Graphical Abstract">

Graphical Abstract

1. Introduction

The 3D reconstruction of an artefact in its entirety aims at reconstructing its hypothetical original aspect; hence, the main problem refers to its authenticity and can be overcome with rigorous philological methods. This permits us to rebuild virtually a building adding the missing parts not through invention but basing them on concepts and comparisons that make them reliable [1]. In the literature, these 3D models have been called different things, such as simulative models [2], visualisations [3], and 3D approximations [4], in order to underline the fictional character of their realisation and to highlight the interpretations that led to the reconstruction. The procedure is not immune to problems regarding trustworthiness and scientific accuracy, mostly because usually it reconstructs structures from little information or a few details, starting from remains. On the other hand, these models can be of great value not only for the visualisation and hence dissemination of Cultural Heritage to non-experts, in order to simplify the understanding of the artefact, but also for study and documentation, since they can be the basis for different hypotheses, allowing for a better understanding of complex information. This process can be done using Computer-Aided Design software, such as 3D Studio Max or Rhinoceros, but considering the added value that the external information can give to the comprehension of the reconstruction, BIM software seems to be the best choice.
Since the term ‘Building Information Modelling’ (BIM) describes the process of creating and managing a digital model containing information of different types (structural, energy, geometric, plant engineering, etc.) on a building, whether it is in the design/construction phase or already existing, a specific tool for managing all the information, which can be used by all the actors involved, is required. It is precisely for this reason that the need arises to have a data sharing environment. In many countries, this environment is a Common Data Environment (CDE) as defined by the British PAS 1192 standards and is adopted to allow for the best use of the interoperability of BIM. In the passage from analogic to digital culture, the communication system is also changed. The CDE is a single digital environment for sharing all the information content needed for the management of a property within its life cycle. The CDE is therefore the tool used to collect, manage, and exchange the model, the non-graphic data, and all the documentation (i.e., the set of all pieces of information on the project created in a BIM environment) between all the members of the project team, facilitating their collaboration and helping them to avoid duplication and errors. The identification of the authorship of each piece of information within the CDE is essential. The individual models produced by different members of the project team thus have a clear authorship and remain separate, while contributing, each with its own specialisation, to the realisation of the overall model [5,6,7]. The integration of information relating to the model can be implemented through the use of CDEs, which allow for different types of documentation organised by specific directories to be stored in a shared cloud, from which it will be possible to manage access depending on the roles covered.
For the preservation of Cultural Heritage, it is mandatory to find a way to take care of its redevelopment over time. Hence HBIM, or the need to use digitalisation by applying BIM to historic buildings, which, by their very nature, are often the result of layering of evolutionary phases, materials, and architectural changes over the years. All this information is difficult to assimilate through traditional management, which denotes a high risk of loss of important data necessary to the subsequent intervention phases.
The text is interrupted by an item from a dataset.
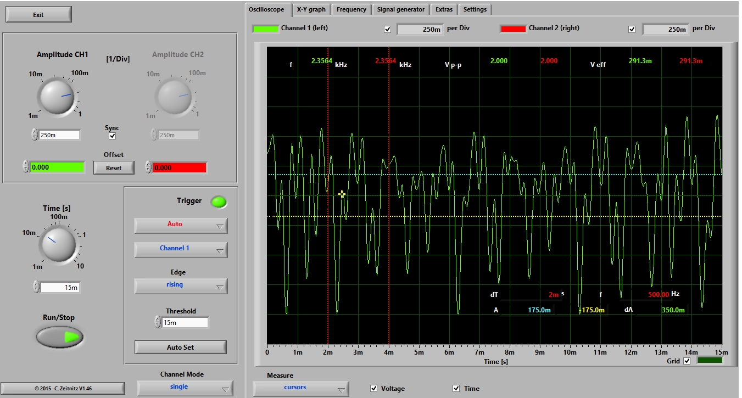Open the Measure cursors dropdown
The image size is (742, 398).
pyautogui.click(x=300, y=388)
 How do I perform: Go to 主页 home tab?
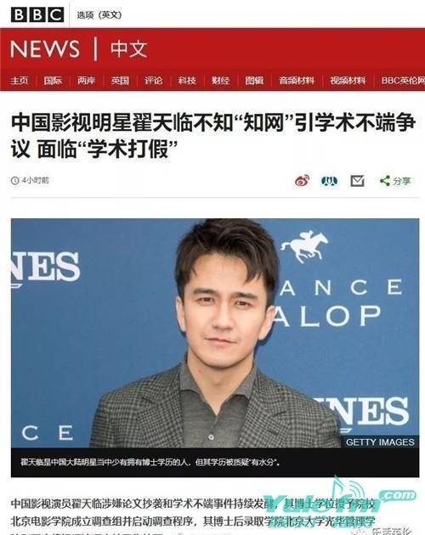20,81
Furthermore, the entities that manage the historical-artistic heritage are usually multiple and different from each other, often leading to the fragmentation of information. Therefore, every time an intervention has to be planned on an existing historic building, most of the initial time is spent on researching and organising information and data. Historical or Heritage Building Information Modelling is the process applied to existing buildings or monuments that aims not only at the mere restitution of the three-dimensional model, but above all at the creation of so-called “intelligent models”. The latter are rich in geometric information and include the state of conservation of the materials, in which all components are parametric objects with well-defined semantics and capable of containing all the historical information derived from appropriate documentary analyses [8]. The objective of the HBIM process, therefore, is to generate an information model that is congruent and geometrically consistent with reality, where most of the information collected up to that moment is contained, as if it were a digital “catalogue” that can be interrogated in case of necessity [9]. The steps in the HBIM process can be summarised as follows:
  • Acquisition of the historical-construction information on the artifact.
The correct approach to HBIM involves searching for all available paper and digital documentation, historical and recent, available from state archives, local authorities, libraries, and any archive that may have information relating to the construction. This action represents the first step in the correct application of the process, with a view to recovery and restoration consistent with the history of the building.
b.
Survey.
As the basis of the modelling for the graphical rendering, a survey through laser scanning or photogrammetry must necessarily take place.
c.
Creation of the model.
The next step is to create the model. By creating specific libraries of parametric objects, the information content is enriched to compose the complete BIM of the product. In fact, from a three-dimensional surface that originates from the surveyed work, it is necessary to create a parametric BIM. Considering then that the existing buildings hardly ever-present characteristics of regularity and repetitiveness, the modelling of these artifacts becomes a rather complex operation with a considerable waste of time and resources.
d.
Population of documentary information within the model.
The HBIM can be considered complete only when the correlations are in place within the multiple masses of data that allow the user to interrogate the model from the historical document point of view. Furthermore, the possibility of integrating the information within the model over time is of fundamental importance, will be reflected throughout the life of the building, and will allow us to keep track of any intervention or integration over the years.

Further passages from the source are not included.